MATERIAL TO PROCESS:

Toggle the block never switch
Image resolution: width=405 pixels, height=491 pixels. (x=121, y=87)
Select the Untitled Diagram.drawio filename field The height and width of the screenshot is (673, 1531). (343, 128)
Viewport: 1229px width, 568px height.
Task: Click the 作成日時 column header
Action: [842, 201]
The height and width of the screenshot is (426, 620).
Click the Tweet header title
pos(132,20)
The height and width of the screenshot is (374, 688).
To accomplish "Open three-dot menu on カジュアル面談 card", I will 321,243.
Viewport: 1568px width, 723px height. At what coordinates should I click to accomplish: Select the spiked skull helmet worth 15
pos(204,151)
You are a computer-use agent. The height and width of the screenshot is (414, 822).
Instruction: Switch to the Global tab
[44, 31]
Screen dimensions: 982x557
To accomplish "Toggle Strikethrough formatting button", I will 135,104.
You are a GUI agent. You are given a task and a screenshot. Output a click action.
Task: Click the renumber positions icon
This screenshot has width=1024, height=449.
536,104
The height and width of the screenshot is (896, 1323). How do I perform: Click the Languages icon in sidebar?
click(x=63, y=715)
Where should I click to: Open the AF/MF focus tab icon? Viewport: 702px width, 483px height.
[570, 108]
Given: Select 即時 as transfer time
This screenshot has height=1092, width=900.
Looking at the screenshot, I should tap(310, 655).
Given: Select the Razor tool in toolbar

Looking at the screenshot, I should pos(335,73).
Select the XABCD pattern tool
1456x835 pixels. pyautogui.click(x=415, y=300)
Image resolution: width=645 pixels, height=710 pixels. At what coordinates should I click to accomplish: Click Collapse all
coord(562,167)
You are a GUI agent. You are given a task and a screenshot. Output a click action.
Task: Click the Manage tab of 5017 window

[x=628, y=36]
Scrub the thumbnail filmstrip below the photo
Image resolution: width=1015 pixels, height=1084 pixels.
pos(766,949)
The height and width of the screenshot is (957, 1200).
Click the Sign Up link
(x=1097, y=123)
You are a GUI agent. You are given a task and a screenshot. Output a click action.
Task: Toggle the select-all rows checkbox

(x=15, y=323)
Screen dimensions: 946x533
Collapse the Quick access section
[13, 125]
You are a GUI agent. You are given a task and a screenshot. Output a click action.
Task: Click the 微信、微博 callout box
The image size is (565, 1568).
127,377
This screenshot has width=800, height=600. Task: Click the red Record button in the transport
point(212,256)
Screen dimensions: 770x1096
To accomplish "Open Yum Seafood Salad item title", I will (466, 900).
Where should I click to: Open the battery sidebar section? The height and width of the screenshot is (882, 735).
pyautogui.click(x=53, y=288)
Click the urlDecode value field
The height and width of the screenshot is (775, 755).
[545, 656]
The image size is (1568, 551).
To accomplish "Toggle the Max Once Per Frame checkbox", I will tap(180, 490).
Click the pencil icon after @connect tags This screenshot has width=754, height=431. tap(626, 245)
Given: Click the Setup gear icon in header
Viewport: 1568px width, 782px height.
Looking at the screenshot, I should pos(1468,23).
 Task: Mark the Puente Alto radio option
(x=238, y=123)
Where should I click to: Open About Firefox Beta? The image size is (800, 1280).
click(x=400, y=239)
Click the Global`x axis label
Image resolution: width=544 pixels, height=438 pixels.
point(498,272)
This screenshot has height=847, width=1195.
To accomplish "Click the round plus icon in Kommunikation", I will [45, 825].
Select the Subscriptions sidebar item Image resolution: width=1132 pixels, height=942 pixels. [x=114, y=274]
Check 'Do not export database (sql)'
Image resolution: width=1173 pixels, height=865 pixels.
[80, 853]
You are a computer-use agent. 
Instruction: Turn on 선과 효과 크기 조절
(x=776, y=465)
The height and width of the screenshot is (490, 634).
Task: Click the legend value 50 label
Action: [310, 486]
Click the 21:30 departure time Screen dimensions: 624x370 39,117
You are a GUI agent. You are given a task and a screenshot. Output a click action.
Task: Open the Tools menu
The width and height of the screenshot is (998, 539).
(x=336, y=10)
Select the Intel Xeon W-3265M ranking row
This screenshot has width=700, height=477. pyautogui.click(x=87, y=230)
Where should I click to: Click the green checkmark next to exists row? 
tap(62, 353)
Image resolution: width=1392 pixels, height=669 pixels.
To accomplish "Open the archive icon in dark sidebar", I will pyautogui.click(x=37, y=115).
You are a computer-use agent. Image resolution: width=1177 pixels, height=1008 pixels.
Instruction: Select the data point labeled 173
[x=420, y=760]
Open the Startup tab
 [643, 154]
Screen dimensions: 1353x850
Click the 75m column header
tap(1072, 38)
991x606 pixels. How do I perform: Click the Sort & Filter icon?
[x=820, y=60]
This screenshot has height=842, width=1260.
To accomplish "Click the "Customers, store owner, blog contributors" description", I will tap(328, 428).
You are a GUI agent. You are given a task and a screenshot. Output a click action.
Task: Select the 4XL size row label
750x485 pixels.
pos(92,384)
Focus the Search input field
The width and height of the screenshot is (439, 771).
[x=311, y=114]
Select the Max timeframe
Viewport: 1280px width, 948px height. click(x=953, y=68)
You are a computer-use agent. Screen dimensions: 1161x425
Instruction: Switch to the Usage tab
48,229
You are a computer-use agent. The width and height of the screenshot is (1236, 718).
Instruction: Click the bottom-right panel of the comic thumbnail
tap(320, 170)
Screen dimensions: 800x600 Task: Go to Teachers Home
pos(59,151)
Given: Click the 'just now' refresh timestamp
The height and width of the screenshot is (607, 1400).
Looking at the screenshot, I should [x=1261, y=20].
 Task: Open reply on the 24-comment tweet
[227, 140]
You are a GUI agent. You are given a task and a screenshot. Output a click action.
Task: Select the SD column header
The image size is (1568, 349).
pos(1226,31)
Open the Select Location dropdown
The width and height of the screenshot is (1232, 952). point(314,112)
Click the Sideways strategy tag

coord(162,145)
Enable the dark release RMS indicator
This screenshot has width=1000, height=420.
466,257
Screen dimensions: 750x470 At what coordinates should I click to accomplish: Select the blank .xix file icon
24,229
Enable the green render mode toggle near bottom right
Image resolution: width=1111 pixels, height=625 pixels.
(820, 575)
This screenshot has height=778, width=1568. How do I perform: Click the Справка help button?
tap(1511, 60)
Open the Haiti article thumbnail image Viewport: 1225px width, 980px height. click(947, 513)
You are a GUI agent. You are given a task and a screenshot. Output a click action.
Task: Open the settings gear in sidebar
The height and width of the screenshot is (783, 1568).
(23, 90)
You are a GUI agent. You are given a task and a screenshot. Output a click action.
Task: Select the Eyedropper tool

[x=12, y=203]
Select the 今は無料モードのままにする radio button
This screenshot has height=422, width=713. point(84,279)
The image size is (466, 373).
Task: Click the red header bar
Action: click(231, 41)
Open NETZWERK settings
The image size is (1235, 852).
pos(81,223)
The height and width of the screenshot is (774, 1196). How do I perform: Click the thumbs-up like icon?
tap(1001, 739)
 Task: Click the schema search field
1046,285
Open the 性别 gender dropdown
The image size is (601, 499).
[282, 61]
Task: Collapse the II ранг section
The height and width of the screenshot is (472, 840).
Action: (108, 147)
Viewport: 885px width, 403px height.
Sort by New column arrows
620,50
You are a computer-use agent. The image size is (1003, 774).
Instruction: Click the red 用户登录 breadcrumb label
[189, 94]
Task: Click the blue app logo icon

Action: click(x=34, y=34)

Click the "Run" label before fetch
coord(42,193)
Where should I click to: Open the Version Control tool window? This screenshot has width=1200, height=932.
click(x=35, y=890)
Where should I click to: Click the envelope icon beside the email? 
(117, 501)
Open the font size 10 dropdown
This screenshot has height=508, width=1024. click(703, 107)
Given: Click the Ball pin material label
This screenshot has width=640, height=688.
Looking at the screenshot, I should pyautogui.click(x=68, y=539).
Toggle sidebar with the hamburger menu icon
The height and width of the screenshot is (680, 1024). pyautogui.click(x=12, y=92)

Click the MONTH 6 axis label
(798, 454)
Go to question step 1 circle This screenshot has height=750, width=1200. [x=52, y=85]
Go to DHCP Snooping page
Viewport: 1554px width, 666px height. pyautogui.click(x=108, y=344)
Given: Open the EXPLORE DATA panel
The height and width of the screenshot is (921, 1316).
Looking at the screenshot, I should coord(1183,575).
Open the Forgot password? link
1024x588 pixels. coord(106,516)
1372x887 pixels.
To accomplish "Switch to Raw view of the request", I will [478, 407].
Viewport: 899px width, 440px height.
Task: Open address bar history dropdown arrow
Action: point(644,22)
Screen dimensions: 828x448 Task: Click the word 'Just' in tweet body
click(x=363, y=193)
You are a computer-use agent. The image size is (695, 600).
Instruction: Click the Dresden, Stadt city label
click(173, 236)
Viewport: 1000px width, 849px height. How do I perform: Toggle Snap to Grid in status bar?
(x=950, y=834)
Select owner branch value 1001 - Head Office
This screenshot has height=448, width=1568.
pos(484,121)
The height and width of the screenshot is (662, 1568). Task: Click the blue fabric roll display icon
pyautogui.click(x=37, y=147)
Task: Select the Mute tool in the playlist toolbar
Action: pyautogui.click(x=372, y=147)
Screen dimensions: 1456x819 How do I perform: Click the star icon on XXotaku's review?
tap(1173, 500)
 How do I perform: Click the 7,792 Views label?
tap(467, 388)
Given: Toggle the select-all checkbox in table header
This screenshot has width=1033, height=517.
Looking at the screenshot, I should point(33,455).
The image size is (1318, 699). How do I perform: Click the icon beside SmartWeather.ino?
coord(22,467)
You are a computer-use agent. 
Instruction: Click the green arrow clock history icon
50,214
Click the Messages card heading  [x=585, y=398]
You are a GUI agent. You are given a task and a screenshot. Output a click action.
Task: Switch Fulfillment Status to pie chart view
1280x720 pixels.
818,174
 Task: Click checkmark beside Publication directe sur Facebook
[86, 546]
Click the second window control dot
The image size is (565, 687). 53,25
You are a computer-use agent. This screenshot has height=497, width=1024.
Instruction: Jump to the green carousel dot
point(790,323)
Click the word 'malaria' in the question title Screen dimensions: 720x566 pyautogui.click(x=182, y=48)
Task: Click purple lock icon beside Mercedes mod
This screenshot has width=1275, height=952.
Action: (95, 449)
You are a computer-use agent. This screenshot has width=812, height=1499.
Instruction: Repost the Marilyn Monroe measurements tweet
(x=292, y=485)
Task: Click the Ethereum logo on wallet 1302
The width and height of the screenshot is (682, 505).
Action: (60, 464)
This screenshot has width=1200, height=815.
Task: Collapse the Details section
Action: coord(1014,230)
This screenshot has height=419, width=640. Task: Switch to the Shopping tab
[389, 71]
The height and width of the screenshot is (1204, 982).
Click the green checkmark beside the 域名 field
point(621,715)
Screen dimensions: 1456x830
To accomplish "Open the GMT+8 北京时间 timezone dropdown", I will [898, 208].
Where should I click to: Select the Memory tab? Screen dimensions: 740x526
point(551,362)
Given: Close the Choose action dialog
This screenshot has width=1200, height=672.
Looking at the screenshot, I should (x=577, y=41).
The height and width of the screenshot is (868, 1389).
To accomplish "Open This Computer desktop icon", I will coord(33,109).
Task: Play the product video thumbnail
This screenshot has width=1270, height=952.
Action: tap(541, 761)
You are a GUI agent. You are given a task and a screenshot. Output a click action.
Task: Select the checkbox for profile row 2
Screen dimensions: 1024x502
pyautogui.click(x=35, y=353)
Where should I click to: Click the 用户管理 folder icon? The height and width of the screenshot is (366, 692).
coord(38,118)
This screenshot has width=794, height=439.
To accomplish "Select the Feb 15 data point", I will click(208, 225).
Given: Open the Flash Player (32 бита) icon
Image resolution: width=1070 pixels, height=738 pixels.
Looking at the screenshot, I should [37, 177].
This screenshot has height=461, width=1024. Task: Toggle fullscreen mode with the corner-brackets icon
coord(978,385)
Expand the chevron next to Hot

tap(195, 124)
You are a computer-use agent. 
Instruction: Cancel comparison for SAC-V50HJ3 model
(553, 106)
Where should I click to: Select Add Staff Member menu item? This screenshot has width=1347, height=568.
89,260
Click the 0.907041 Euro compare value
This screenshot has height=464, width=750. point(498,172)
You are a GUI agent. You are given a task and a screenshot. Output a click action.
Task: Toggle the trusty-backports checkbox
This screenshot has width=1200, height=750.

YOUR INSTRUCTIONS:
What lines above hold the word "gear"? List them all.

WRITTEN REPLY:
Given: Click the Setup gear icon in header
Task: Open the settings gear in sidebar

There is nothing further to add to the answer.